'''
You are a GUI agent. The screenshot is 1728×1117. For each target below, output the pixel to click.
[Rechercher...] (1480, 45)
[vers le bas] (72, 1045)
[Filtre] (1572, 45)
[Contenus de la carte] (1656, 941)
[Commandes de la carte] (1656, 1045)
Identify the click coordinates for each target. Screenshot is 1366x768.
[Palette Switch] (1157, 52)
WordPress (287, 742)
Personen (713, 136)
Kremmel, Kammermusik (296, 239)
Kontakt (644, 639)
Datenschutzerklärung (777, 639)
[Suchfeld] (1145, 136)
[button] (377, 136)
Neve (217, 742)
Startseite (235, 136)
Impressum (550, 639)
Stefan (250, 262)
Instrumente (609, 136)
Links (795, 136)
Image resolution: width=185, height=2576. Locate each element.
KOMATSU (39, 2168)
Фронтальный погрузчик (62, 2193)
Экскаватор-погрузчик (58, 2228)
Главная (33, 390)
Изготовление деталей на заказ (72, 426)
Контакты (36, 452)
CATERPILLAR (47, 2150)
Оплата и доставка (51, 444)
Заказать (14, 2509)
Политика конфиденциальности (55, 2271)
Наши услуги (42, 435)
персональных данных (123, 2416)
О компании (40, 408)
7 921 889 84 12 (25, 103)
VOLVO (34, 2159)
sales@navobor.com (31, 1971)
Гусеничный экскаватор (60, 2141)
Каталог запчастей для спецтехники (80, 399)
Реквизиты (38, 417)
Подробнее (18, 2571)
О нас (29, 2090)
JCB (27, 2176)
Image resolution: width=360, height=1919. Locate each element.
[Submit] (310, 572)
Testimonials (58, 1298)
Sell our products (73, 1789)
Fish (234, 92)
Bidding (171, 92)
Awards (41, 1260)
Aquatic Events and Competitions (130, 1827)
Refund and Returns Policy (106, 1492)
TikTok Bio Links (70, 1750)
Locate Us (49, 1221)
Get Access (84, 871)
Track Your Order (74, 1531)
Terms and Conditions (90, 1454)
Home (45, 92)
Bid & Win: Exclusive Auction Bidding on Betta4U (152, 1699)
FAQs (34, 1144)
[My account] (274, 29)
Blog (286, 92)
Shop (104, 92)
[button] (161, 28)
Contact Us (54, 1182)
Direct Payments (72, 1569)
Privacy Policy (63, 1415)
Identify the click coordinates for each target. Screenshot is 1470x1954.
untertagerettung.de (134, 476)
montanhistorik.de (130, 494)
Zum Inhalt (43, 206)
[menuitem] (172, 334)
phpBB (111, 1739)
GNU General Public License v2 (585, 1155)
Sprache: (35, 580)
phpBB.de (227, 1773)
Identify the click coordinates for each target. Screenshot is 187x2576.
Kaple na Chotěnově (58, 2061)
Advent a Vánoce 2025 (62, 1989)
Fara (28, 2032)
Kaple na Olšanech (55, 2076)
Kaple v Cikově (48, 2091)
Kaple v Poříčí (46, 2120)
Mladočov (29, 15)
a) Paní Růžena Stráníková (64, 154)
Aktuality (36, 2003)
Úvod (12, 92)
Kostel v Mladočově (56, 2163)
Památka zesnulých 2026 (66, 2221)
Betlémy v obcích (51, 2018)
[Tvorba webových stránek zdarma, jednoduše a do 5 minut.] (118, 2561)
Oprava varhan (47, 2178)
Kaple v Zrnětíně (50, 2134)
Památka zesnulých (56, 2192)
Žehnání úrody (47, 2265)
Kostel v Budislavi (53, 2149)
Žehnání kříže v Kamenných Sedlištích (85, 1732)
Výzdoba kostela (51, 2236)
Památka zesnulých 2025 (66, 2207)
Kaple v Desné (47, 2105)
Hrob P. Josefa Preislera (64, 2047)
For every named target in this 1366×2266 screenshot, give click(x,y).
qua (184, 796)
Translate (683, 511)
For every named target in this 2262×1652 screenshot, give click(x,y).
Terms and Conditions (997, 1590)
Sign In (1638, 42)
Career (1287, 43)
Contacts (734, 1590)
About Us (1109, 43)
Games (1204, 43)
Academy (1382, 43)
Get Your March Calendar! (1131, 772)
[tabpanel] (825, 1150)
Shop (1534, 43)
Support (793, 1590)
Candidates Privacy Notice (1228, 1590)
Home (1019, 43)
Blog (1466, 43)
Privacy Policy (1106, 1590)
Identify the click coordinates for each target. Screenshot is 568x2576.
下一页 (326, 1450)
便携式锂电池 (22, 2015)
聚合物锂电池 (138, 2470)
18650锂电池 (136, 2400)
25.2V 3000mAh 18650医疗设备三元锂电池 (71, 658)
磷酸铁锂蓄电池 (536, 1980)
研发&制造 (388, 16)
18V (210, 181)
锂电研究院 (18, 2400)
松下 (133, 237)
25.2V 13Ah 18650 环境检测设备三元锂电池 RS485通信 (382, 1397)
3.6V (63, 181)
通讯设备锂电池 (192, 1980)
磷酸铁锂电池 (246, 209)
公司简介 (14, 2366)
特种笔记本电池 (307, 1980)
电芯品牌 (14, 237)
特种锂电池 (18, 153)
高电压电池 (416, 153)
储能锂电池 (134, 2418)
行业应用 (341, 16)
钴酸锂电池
'''
(Exercise goal) Tally the lines in the records that contain "named", then give only the tally.

(Exercise answer) 2